2. An ability to do or learn something well and easily; a natural aptitude.
The title “Facility” encompasses what moving through the world felt like while writing the work. Knowing that this piece would be geared towards piano studios, I took inspiration from the B Section of Chopin’s third Scherzo. The piano begins with cascading, wave-like figures over a grid of rhythmic brushing envelopes and low buzzing harp notes. I asked myself what a gateway piece to the Chopin might sound like, and what resulted expands a player’s facility to perform the scherzo's range-spanning arpeggios and chorale-like passages.
I began writing in September 2023, as I was organizing a letter campaign for friend and activist Wayland X Coleman, who was serving life without parole in prison.
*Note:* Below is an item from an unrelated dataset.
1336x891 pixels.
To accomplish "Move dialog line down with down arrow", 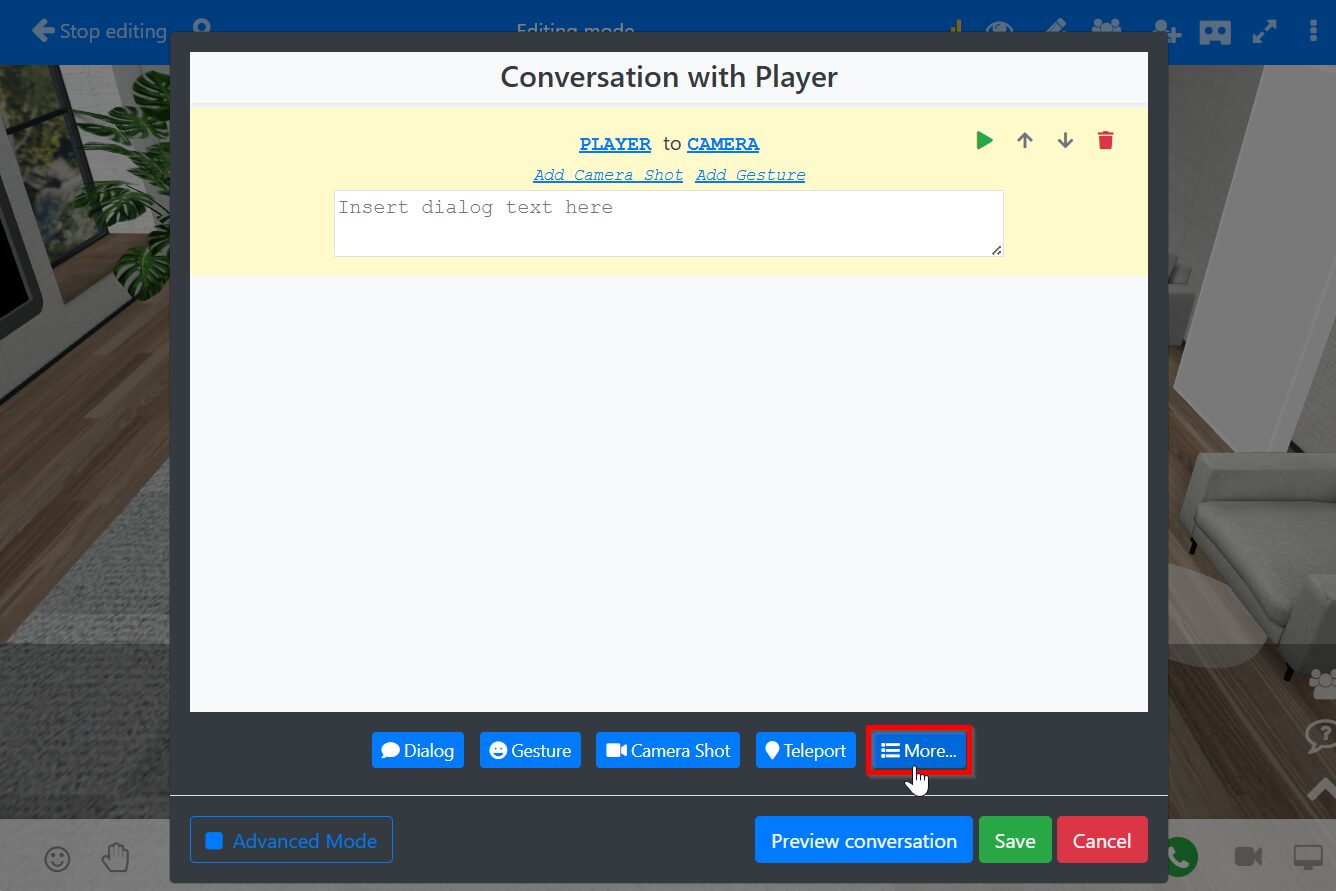I will [x=1065, y=141].
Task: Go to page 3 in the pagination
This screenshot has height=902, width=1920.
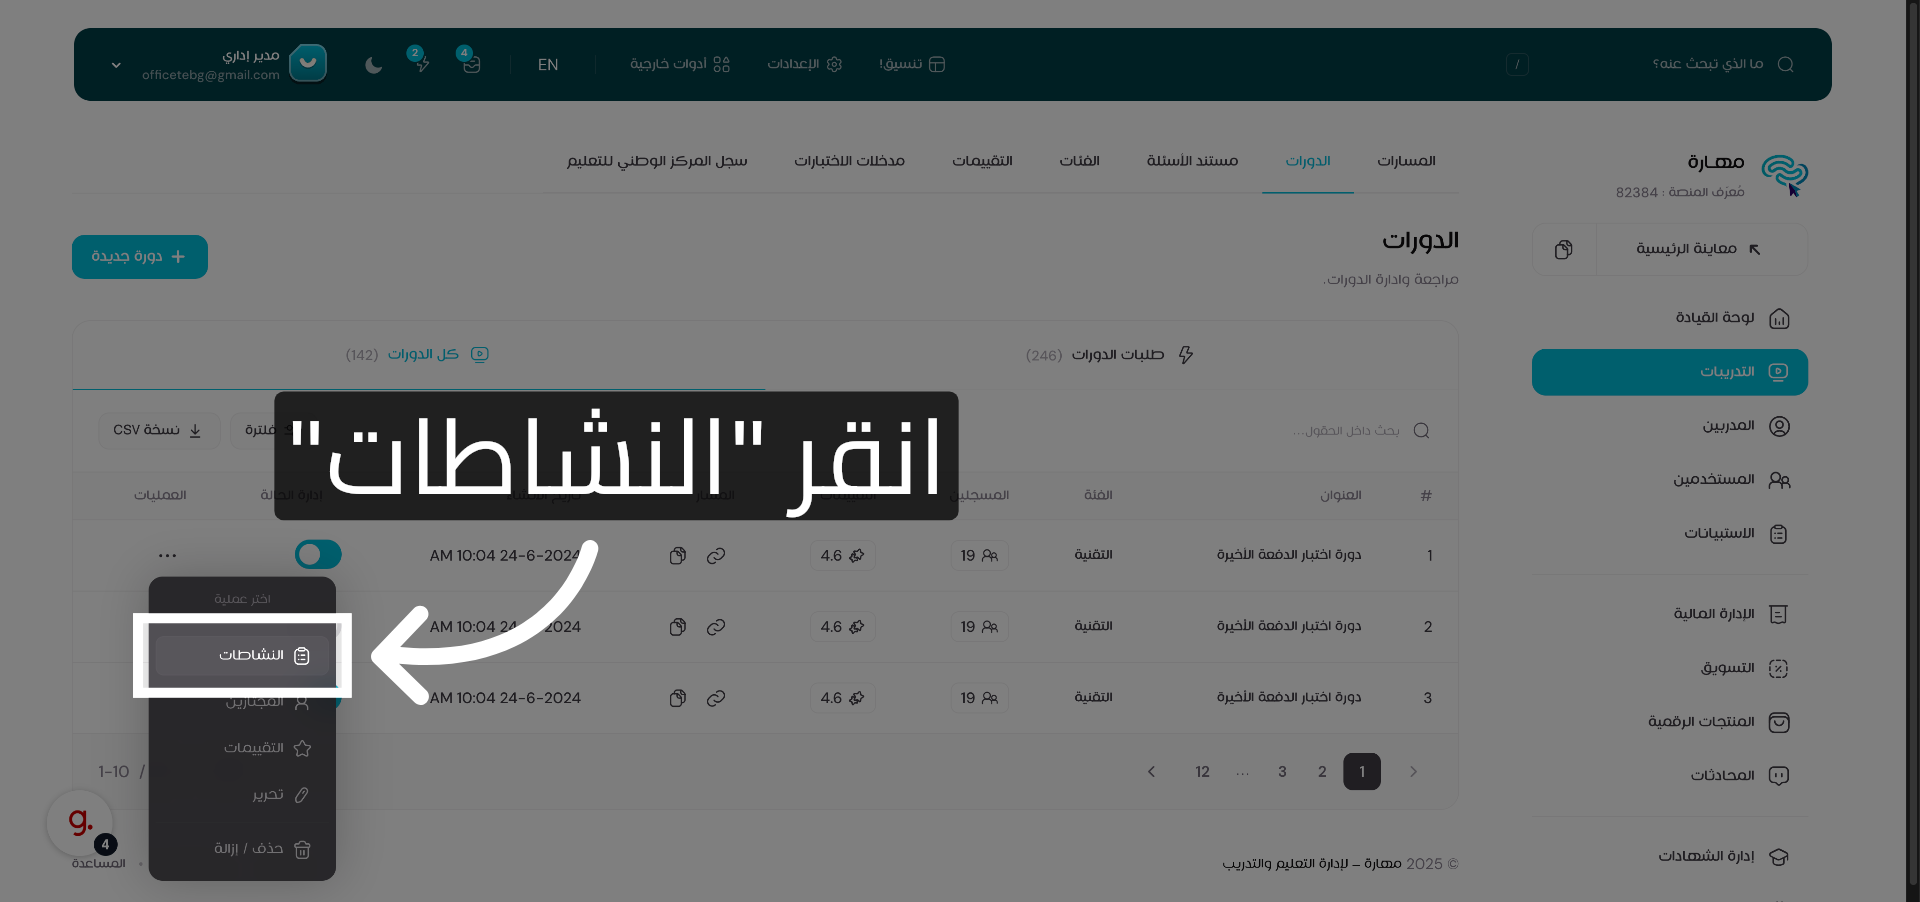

I mailed letters on behalf of 150 people to the department of correction, advocating for his mental health and stable housing conditions at the facility.
The first sound I recorded for the piece was a series of rhythmic loops, made by brushing Wayland's letters together. I took these containers in their own right, so much more than words, and combined them with other sounds derived from different types of vessels, mechanical whirring, a neglected harp, and the piece's themes played on an out-of-tune upright piano. I saw these things as representative of all of us, our brokenness, and our untapped power in those last few months of 2023.
I thought a great deal about capacity building as so many people in my life stepped up for Wayland, retaliating against the totalizing violence of mass incarceration for the first time. And as 2023 continued, millions around the world continued to stand against the occupation in Palestine. To know Palestine is to see how every issue of oppression intersects, and I really believe there is no better capacity-building task––I saw friends and acquaintances fundamentally radicalized as they came to do so. How has our collective facility to act against oppression been altered, for the better?
After the initial piano figures resolve, and a low, profound reckoning takes place in the middle section, the piano and electronics interact in ways that are almost orchestral in nature, gradually becoming more in sync with one another. Ever musical element makes room for the rest, allowing for quicker and coordinated movement. Facility for technical skill, direct action, and, personally, electronic world-building, work in tandem to bring this piece into the world.
Literal hours after finishing the piece on January 30, solitary confinement was effectively banned at the state level in New York. Weeks prior, a Massachusetts ruling banned life without parole sentences for those convicted under 20 years of age, and Wayland was finally granted a hearing after 27 years inside. In fact, the facility where he was placed announced that it would fully close down by the summer of 2024.